The present invention relates to military training systems and methods, and more particularly, to a system and method particularly adapted for simulating tank fire in simulated war games.
Combustion powered artillery has long been classified according to the path or trajectory of its projectile. A motor lobs its shell in a high parabolic path. The shell fired from a gun, such as a tank gun, has a direct somewhat level and slightly downwardly curved path. The shell from a howitzer makes a useful compromise, traveling over an arcuate path of considerable distance requiring less propulsive explosive and a lighter barrel than that of a gun.

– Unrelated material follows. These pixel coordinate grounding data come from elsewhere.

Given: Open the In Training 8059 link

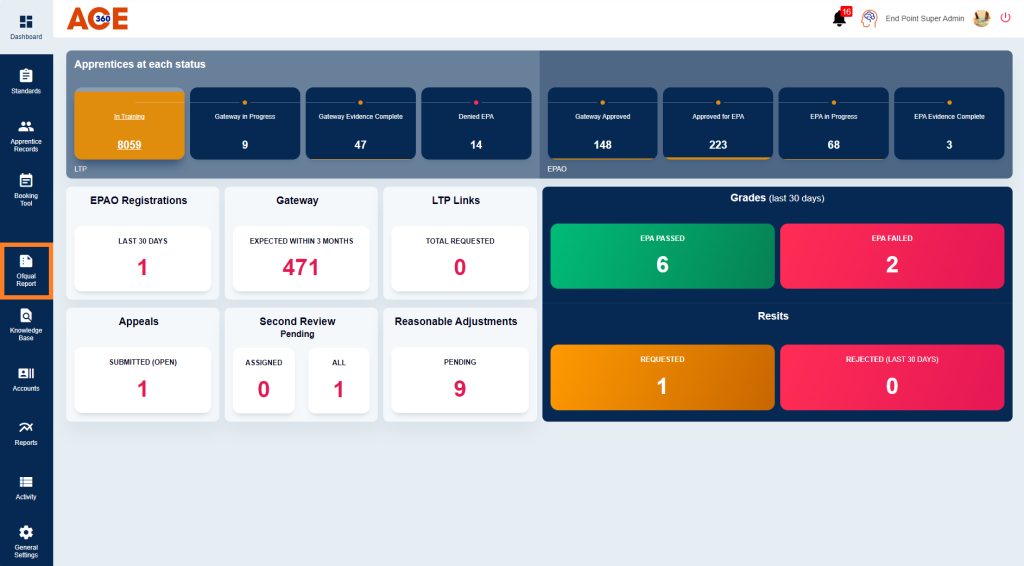Looking at the screenshot, I should (x=129, y=145).
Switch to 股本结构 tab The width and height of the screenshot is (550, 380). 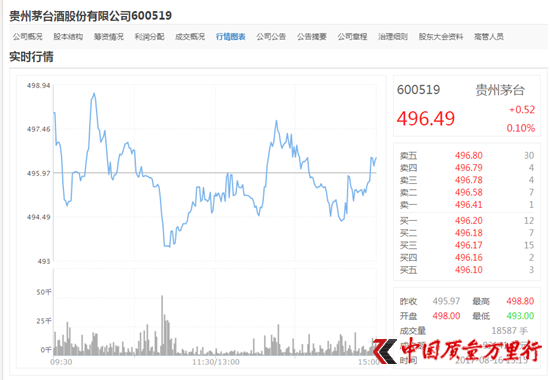click(68, 36)
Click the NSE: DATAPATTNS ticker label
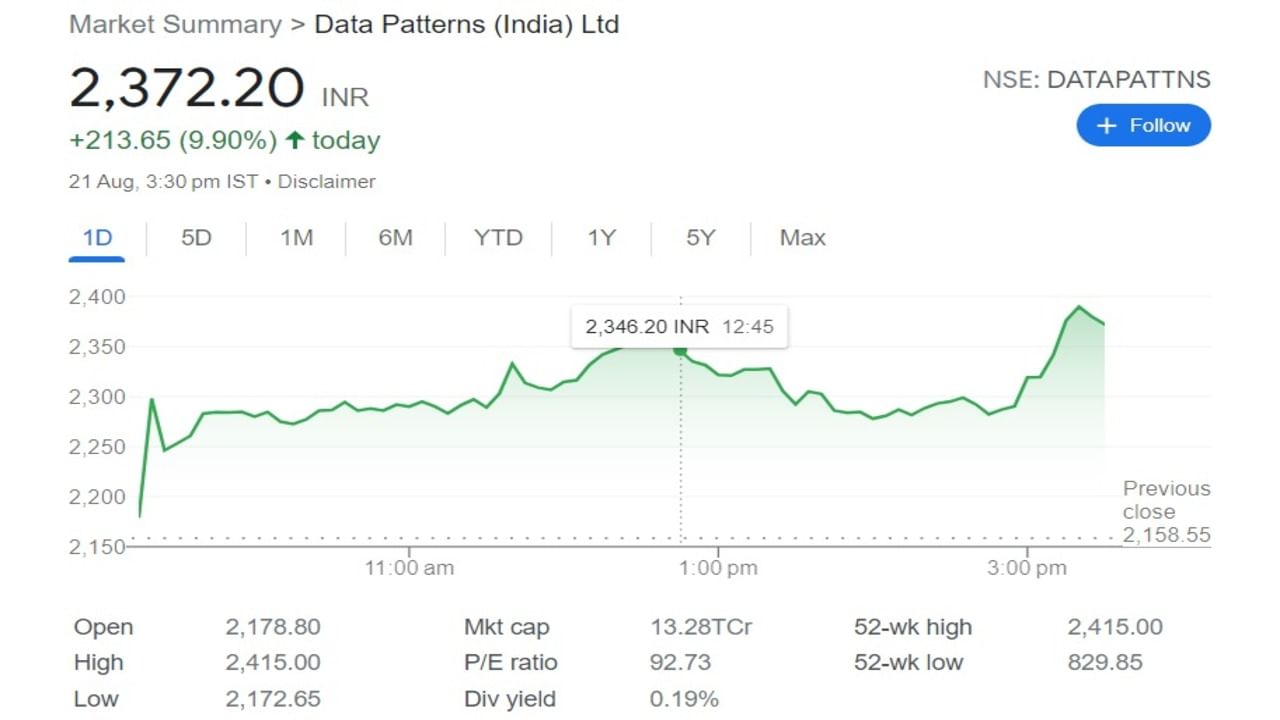The height and width of the screenshot is (720, 1280). tap(1096, 80)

The United States Military has developed and extensively used the Multiple Integrated Laser Engagement System (MILES) for turning ground forces in military operations. Rifles are fitted with low power lasers and simulated kills are made by hitting a soldier wearing a vest carrying optical detectors. In more elaborate inplementations, indirect fire from mortars and howitzers can be simulated, as well as mine fields, in some cases by using player units equipped with Global Positioning System (GPS) locators. Pyrotechnics and sound have been added to provide enhanced realism.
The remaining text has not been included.